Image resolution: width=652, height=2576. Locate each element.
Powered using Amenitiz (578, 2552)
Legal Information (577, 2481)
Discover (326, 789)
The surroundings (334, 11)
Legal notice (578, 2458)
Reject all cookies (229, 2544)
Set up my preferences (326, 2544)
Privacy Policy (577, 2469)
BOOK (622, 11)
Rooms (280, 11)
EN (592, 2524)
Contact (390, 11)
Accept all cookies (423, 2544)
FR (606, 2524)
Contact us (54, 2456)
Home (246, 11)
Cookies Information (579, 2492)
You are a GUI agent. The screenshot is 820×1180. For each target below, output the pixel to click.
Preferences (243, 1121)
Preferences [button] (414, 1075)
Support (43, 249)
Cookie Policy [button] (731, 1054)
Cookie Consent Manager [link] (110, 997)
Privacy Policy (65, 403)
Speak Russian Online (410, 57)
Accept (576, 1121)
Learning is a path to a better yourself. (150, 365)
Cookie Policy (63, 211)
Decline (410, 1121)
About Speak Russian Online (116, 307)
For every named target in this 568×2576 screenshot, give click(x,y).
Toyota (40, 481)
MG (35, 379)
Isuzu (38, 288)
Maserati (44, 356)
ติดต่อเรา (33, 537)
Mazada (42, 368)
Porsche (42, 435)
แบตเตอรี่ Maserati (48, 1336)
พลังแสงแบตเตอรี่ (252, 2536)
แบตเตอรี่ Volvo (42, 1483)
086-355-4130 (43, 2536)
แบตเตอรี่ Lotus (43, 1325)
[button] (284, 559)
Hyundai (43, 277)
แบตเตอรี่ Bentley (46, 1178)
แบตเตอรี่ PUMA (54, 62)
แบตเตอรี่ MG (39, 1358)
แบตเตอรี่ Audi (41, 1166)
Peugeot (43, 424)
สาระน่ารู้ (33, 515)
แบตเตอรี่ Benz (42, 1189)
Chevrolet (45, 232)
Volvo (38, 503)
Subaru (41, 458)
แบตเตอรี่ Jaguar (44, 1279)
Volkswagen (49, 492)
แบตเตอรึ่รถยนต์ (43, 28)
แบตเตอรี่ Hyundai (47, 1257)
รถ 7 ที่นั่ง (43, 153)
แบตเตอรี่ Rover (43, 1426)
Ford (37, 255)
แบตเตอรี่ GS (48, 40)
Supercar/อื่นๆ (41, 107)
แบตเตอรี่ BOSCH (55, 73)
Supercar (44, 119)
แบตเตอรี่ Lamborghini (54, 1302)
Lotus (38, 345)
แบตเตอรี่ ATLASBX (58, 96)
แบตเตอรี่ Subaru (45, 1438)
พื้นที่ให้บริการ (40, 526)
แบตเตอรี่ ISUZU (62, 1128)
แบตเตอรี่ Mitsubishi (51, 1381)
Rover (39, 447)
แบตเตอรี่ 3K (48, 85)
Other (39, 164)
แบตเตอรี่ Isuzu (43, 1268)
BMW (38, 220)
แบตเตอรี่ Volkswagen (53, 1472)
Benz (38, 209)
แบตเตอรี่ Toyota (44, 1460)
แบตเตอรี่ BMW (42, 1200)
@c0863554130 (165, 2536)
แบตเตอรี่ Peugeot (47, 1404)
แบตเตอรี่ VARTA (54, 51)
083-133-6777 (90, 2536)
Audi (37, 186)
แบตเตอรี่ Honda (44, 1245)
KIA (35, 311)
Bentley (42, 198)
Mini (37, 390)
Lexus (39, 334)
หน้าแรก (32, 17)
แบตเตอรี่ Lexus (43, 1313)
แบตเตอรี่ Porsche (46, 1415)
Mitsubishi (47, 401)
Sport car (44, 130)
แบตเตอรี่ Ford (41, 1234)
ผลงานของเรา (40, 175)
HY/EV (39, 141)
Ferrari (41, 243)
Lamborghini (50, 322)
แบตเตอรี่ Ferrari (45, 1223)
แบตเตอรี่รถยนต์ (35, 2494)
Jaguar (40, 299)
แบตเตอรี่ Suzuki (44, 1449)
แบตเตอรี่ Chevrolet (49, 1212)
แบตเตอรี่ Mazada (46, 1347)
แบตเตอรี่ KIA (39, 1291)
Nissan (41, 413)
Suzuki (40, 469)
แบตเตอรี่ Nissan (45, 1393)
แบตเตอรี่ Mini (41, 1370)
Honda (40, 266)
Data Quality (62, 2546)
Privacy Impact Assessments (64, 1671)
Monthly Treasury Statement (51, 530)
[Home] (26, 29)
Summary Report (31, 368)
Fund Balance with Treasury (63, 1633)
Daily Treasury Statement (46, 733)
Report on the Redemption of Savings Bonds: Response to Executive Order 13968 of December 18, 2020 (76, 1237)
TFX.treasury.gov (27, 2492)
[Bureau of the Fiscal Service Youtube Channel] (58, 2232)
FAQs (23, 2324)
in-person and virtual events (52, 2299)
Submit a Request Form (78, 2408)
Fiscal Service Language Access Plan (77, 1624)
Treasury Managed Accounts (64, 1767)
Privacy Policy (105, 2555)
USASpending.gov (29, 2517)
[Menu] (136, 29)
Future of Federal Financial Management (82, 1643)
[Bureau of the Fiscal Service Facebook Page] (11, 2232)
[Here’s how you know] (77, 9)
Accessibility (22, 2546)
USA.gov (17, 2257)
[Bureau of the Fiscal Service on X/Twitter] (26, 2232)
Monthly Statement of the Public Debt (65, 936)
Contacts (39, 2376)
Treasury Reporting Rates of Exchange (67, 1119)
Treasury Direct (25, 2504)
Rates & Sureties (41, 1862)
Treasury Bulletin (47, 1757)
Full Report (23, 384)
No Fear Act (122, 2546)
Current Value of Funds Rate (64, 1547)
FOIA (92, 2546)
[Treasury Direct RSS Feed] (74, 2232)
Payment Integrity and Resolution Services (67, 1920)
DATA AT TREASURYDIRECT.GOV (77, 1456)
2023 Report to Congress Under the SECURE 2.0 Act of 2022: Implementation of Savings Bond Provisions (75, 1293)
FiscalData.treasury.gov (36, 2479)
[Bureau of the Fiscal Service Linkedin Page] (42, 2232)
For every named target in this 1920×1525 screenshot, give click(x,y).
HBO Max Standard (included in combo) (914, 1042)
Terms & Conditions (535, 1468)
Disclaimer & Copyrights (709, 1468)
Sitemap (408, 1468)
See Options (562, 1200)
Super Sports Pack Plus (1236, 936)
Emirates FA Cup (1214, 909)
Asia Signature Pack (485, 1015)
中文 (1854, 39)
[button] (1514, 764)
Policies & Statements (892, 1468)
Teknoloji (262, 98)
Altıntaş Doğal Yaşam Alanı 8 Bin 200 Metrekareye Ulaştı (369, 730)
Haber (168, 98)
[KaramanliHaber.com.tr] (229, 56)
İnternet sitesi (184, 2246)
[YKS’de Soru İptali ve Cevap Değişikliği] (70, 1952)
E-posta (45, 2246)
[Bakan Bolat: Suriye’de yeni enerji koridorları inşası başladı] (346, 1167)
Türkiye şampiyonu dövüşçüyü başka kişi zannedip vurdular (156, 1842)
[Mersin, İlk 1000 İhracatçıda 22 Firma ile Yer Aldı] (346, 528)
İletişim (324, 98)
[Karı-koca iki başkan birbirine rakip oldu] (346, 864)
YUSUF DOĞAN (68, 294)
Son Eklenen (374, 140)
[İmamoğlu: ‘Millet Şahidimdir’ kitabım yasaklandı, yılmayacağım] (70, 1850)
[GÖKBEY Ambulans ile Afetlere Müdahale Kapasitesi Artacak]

★ ★ ★ ★

Task objective — Return each line of the records above exactly as it reads.

Solution —
Image resolution: width=652, height=2576. Locate each element.
Powered using Amenitiz (578, 2552)
Legal Information (577, 2481)
Discover (326, 789)
The surroundings (334, 11)
Legal notice (578, 2458)
Reject all cookies (229, 2544)
Set up my preferences (326, 2544)
Privacy Policy (577, 2469)
BOOK (622, 11)
Rooms (280, 11)
EN (592, 2524)
Contact (390, 11)
Accept all cookies (423, 2544)
FR (606, 2524)
Contact us (54, 2456)
Home (246, 11)
Cookies Information (579, 2492)
You are a GUI agent. The screenshot is 820×1180. For each target below, output the pixel to click.
Preferences (243, 1121)
Preferences [button] (414, 1075)
Support (43, 249)
Cookie Policy [button] (731, 1054)
Cookie Consent Manager [link] (110, 997)
Privacy Policy (65, 403)
Speak Russian Online (410, 57)
Accept (576, 1121)
Learning is a path to a better yourself. (150, 365)
Cookie Policy (63, 211)
Decline (410, 1121)
About Speak Russian Online (116, 307)
For every named target in this 568×2576 screenshot, give click(x,y).
Toyota (40, 481)
MG (35, 379)
Isuzu (38, 288)
Maserati (44, 356)
ติดต่อเรา (33, 537)
Mazada (42, 368)
Porsche (42, 435)
แบตเตอรี่ Maserati (48, 1336)
พลังแสงแบตเตอรี่ (252, 2536)
แบตเตอรี่ Volvo (42, 1483)
086-355-4130 (43, 2536)
แบตเตอรี่ Lotus (43, 1325)
[button] (284, 559)
Hyundai (43, 277)
แบตเตอรี่ Bentley (46, 1178)
แบตเตอรี่ PUMA (54, 62)
แบตเตอรี่ MG (39, 1358)
แบตเตอรี่ Audi (41, 1166)
Peugeot (43, 424)
สาระน่ารู้ (33, 515)
แบตเตอรี่ Benz (42, 1189)
Chevrolet (45, 232)
Volvo (38, 503)
Subaru (41, 458)
แบตเตอรี่ Jaguar (44, 1279)
Volkswagen (49, 492)
แบตเตอรึ่รถยนต์ (43, 28)
แบตเตอรี่ Hyundai (47, 1257)
รถ 7 ที่นั่ง (43, 153)
แบตเตอรี่ Rover (43, 1426)
Ford (37, 255)
แบตเตอรี่ GS (48, 40)
Supercar/อื่นๆ (41, 107)
แบตเตอรี่ BOSCH (55, 73)
Supercar (44, 119)
แบตเตอรี่ Lamborghini (54, 1302)
Lotus (38, 345)
แบตเตอรี่ ATLASBX (58, 96)
แบตเตอรี่ Subaru (45, 1438)
พื้นที่ให้บริการ (40, 526)
แบตเตอรี่ ISUZU (62, 1128)
แบตเตอรี่ Mitsubishi (51, 1381)
Rover (39, 447)
แบตเตอรี่ 3K (48, 85)
Other (39, 164)
แบตเตอรี่ Isuzu (43, 1268)
BMW (38, 220)
แบตเตอรี่ Volkswagen (53, 1472)
Benz (38, 209)
แบตเตอรี่ Toyota (44, 1460)
แบตเตอรี่ BMW (42, 1200)
@c0863554130 (165, 2536)
แบตเตอรี่ Peugeot (47, 1404)
แบตเตอรี่ VARTA (54, 51)
083-133-6777 (90, 2536)
Audi (37, 186)
แบตเตอรี่ Honda (44, 1245)
KIA (35, 311)
Bentley (42, 198)
Mini (37, 390)
Lexus (39, 334)
หน้าแรก (32, 17)
แบตเตอรี่ Lexus (43, 1313)
แบตเตอรี่ Porsche (46, 1415)
Mitsubishi (47, 401)
Sport car (44, 130)
แบตเตอรี่ Ford (41, 1234)
ผลงานของเรา (40, 175)
HY/EV (39, 141)
Ferrari (41, 243)
Lamborghini (50, 322)
แบตเตอรี่ Ferrari (45, 1223)
แบตเตอรี่รถยนต์ (35, 2494)
Jaguar (40, 299)
แบตเตอรี่ Suzuki (44, 1449)
แบตเตอรี่ Chevrolet (49, 1212)
แบตเตอรี่ Mazada (46, 1347)
แบตเตอรี่ KIA (39, 1291)
Nissan (41, 413)
Suzuki (40, 469)
แบตเตอรี่ Nissan (45, 1393)
แบตเตอรี่ Mini (41, 1370)
Honda (40, 266)
Data Quality (62, 2546)
Privacy Impact Assessments (64, 1671)
Monthly Treasury Statement (51, 530)
[Home] (26, 29)
Summary Report (31, 368)
Fund Balance with Treasury (63, 1633)
Daily Treasury Statement (46, 733)
Report on the Redemption of Savings Bonds: Response to Executive Order 13968 of December 18, 2020 (76, 1237)
TFX.treasury.gov (27, 2492)
[Bureau of the Fiscal Service Youtube Channel] (58, 2232)
FAQs (23, 2324)
in-person and virtual events (52, 2299)
Submit a Request Form (78, 2408)
Fiscal Service Language Access Plan (77, 1624)
Treasury Managed Accounts (64, 1767)
Privacy Policy (105, 2555)
USASpending.gov (29, 2517)
[Menu] (136, 29)
Future of Federal Financial Management (82, 1643)
[Bureau of the Fiscal Service Facebook Page] (11, 2232)
[Here’s how you know] (77, 9)
Accessibility (22, 2546)
USA.gov (17, 2257)
[Bureau of the Fiscal Service on X/Twitter] (26, 2232)
Monthly Statement of the Public Debt (65, 936)
Contacts (39, 2376)
Treasury Reporting Rates of Exchange (67, 1119)
Treasury Direct (25, 2504)
Rates & Sureties (41, 1862)
Treasury Bulletin (47, 1757)
Full Report (23, 384)
No Fear Act (122, 2546)
Current Value of Funds Rate (64, 1547)
FOIA (92, 2546)
[Treasury Direct RSS Feed] (74, 2232)
Payment Integrity and Resolution Services (67, 1920)
DATA AT TREASURYDIRECT.GOV (77, 1456)
2023 Report to Congress Under the SECURE 2.0 Act of 2022: Implementation of Savings Bond Provisions (75, 1293)
FiscalData.treasury.gov (36, 2479)
[Bureau of the Fiscal Service Linkedin Page] (42, 2232)
For every named target in this 1920×1525 screenshot, give click(x,y).
HBO Max Standard (included in combo) (914, 1042)
Terms & Conditions (535, 1468)
Disclaimer & Copyrights (709, 1468)
Sitemap (408, 1468)
See Options (562, 1200)
Super Sports Pack Plus (1236, 936)
Emirates FA Cup (1214, 909)
Asia Signature Pack (485, 1015)
中文 (1854, 39)
[button] (1514, 764)
Policies & Statements (892, 1468)
Teknoloji (262, 98)
Altıntaş Doğal Yaşam Alanı 8 Bin 200 Metrekareye Ulaştı (369, 730)
Haber (168, 98)
[KaramanliHaber.com.tr] (229, 56)
İnternet sitesi (184, 2246)
[YKS’de Soru İptali ve Cevap Değişikliği] (70, 1952)
E-posta (45, 2246)
[Bakan Bolat: Suriye’de yeni enerji koridorları inşası başladı] (346, 1167)
Türkiye şampiyonu dövüşçüyü başka kişi zannedip vurdular (156, 1842)
[Mersin, İlk 1000 İhracatçıda 22 Firma ile Yer Aldı] (346, 528)
İletişim (324, 98)
[Karı-koca iki başkan birbirine rakip oldu] (346, 864)
YUSUF DOĞAN (68, 294)
Son Eklenen (374, 140)
[İmamoğlu: ‘Millet Şahidimdir’ kitabım yasaklandı, yılmayacağım] (70, 1850)
[GÖKBEY Ambulans ile Afetlere Müdahale Kapasitesi Artacak]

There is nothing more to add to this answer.